Output what the records say, word for word, with no images.

Top of INFORMATION

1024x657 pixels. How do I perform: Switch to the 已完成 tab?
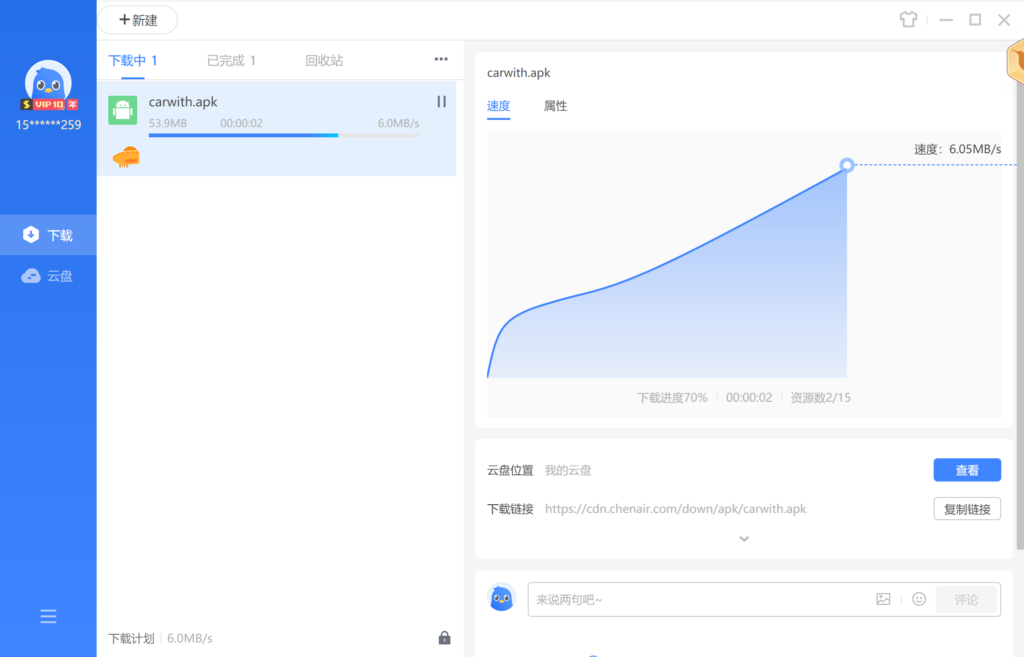(x=231, y=61)
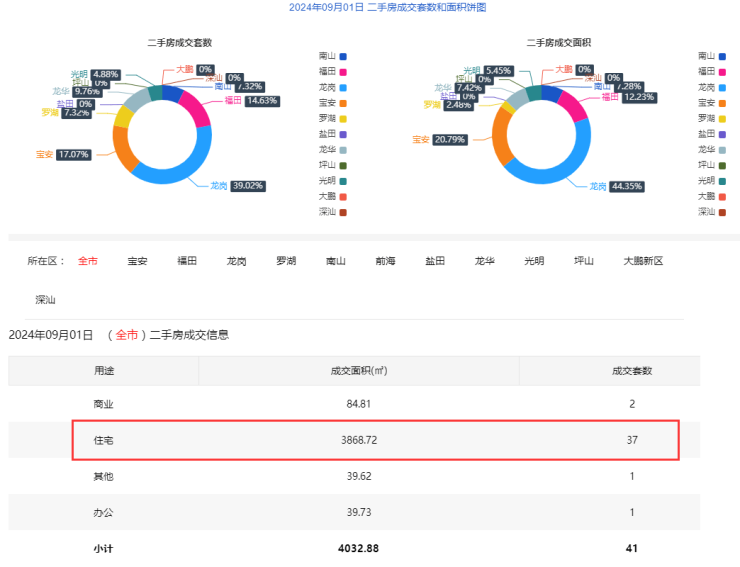The height and width of the screenshot is (567, 740).
Task: Click the 39.02% label on left chart
Action: point(249,186)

Bottom of INFORMATION

FINISHED EXERCISE:
1024x657 pixels. How do I perform: Switch to the 已完成 tab?
(x=231, y=61)
The height and width of the screenshot is (567, 740).
Task: Click the 39.02% label on left chart
Action: point(249,186)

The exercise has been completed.